A study on demographic dividend in India by United Nations Population Fund (UNFPA) said the window of demographic dividend opportunity in India is available for five decades from 2005-06 to 2055-56.
Therefore, more than the fears of a ‘population explosion’, it is critical that India focus attention on safeguarding young people’s well-being because India’s welfare hinges on them.
With so much potential we can march ahead in the path of success! Then what’s stopping us?
What are the Challenges In Realising Youth Potential
- Lack of Education and Skill: India’s underfunded education system is inadequately equipped to provide the skills young people need to take advantage of emerging employment opportunities.
- According to the World Bank, public expenditure on education constituted only 3.4% of GDP in 2020.
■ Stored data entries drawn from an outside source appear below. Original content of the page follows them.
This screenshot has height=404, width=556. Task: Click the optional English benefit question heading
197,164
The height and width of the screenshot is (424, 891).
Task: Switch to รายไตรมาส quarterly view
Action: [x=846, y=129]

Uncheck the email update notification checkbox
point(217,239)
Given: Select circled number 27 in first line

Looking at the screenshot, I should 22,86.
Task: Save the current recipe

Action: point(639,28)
- Another report revealed that India stands 62nd in terms of public expenditure per student, and fares badly in quality of education measures such as student-teacher ratios.
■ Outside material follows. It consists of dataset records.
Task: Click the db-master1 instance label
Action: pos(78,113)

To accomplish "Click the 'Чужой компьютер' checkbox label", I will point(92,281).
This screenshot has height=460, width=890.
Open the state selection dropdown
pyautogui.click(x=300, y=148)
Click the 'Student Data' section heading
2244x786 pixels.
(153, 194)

- Impact of the Pandemic: Various studies show that school closures have a serious impact on the learning, lives and mental well-being of children. A survey by the International Labour Organization (ILO) reveals that 65% of adolescents worldwide reported having learnt less during the pandemic.
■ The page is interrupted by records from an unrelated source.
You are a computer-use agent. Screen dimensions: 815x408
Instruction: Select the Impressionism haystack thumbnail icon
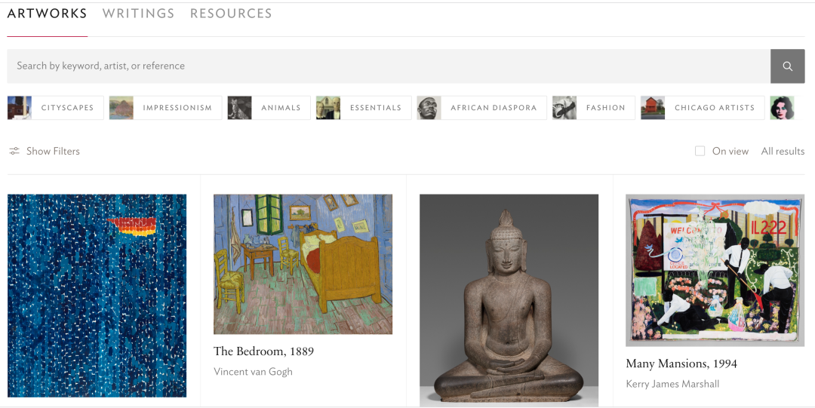coord(121,108)
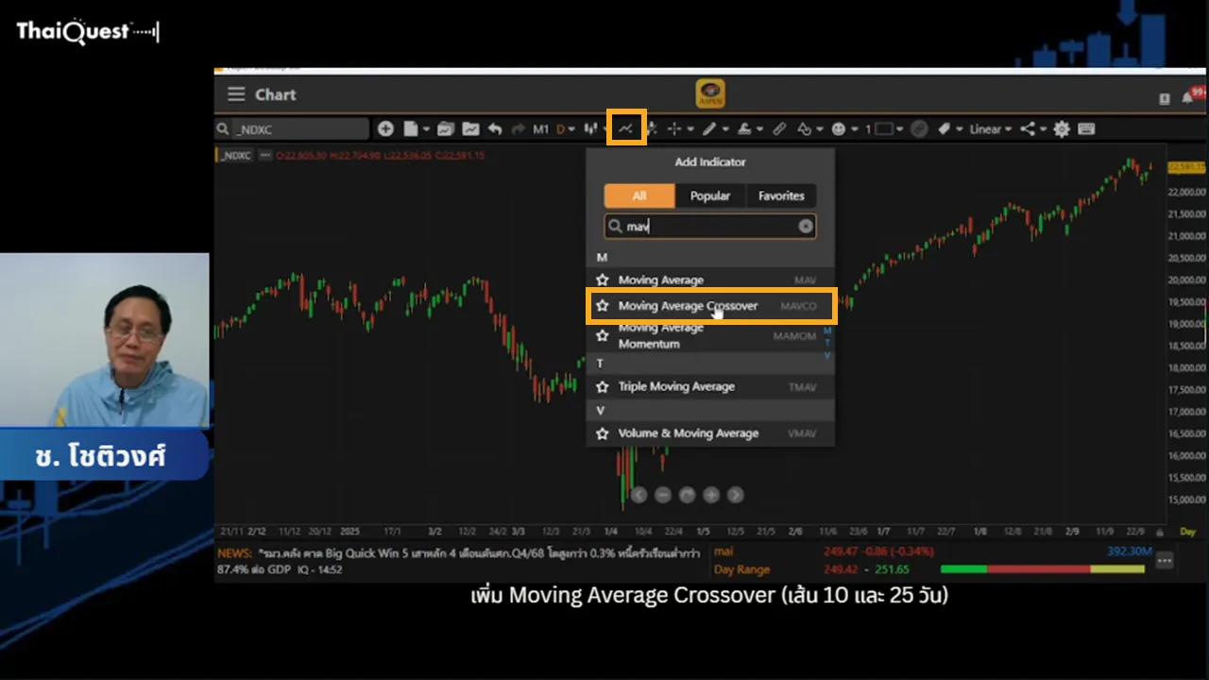Switch to the Popular indicators tab
1209x680 pixels.
pyautogui.click(x=709, y=196)
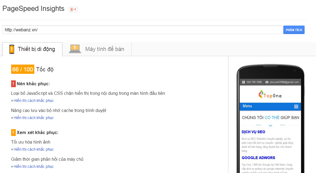
Task: Click the desktop monitor icon on Máy tính để bàn tab
Action: click(x=74, y=48)
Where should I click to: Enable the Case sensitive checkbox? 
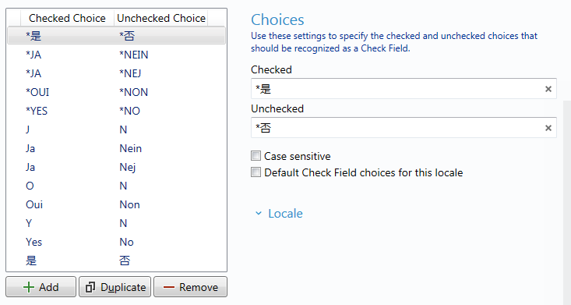click(256, 156)
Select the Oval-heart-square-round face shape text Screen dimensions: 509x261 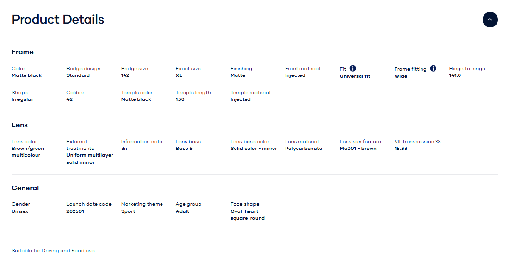pos(248,215)
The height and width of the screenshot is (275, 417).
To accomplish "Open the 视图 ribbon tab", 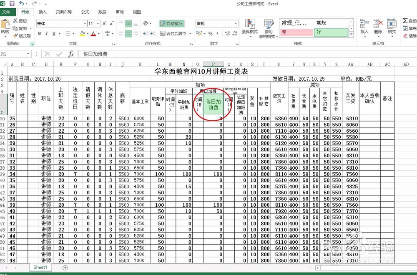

- Issues of Young Women: Child marriage, gender-based violence, their vulnerability to abuse and trafficking, especially if primary caregivers fall ill or die. All these issues restrict young women to achieve their full potential.
- Jobless Growth: The main contributor in India’s GDP is the service sector which is not labour intensive and thus adds to jobless growth. Further about 50% of India’s population is still dependent on agriculture which is notorious for underemployment and disguised unemployment.
- Low Social Capital: Further high levels of hunger, malnutrition, stunting among children, high levels of anaemia among adolescent girls, poor sanitation etc., have reduced the productivity of India’s youth in realising their potential.
What is the way forward?
- Inter-sectoral Collaboration: It is imperative to have in place mechanisms for better inter-sectoral collaboration to safeguard the futures of the young generation. Coordination across departments can enable better solutions and greater efficiencies in tackling any crisis.
- Eg.: Mid-day meals scheme not only provides an incentive for parents to send their children to school but also provides the calorie intake required to stay alert in the classroom.
- Skill Development to increase employability of the young population. India’s labour force needs to be empowered with the right skills for the modern economy.
- Government has established the National Skill Development Corporation (NSDC) with the overall target of skilling/up-skilling 500 million people in India by 2022.
- Improving Social Infrastructure: If India wants to leverage the economic potential of its youth bulge, then it must invest in improving social infrastructure viz. good health, quality education, and endeavour to provide decent employment to their entire population.
- Maintaining Basic Hygiene: As school closures have impacted access to schemes such as the delivery of menstrual hygiene products to adolescents, teachers can work as volunteers for collaborating with frontline health workers to distribute sanitary napkins to girls.
- Helpline For Youth: To address the mental health of adolescents, the Health and Education Ministries should strengthen outreach via existing helplines and by enabling conversations on critical issues regarding their reproductive and sexual health.
- Immediate Steps After Pandemic: It is important for policymakers to balance the risks of transmission through children with the harm of prolonged school closures.
- By prioritising the vaccination of teachers and school support staff and also allowing a decentralised approach where district-level officials may reopen schools based on local Covid-19 transmission rates, schools could be opened in a safe and phased manner.
Improving the lives of youth in mission mode would lift their lives, generate a virtuous cycle with healthier and educated young adults contributing substantially to securing India’s future.
The policies for empowerment of youth and their effective implementation will ensure that demographic dividend, which is a time-limited opportunity, becomes a boon for India.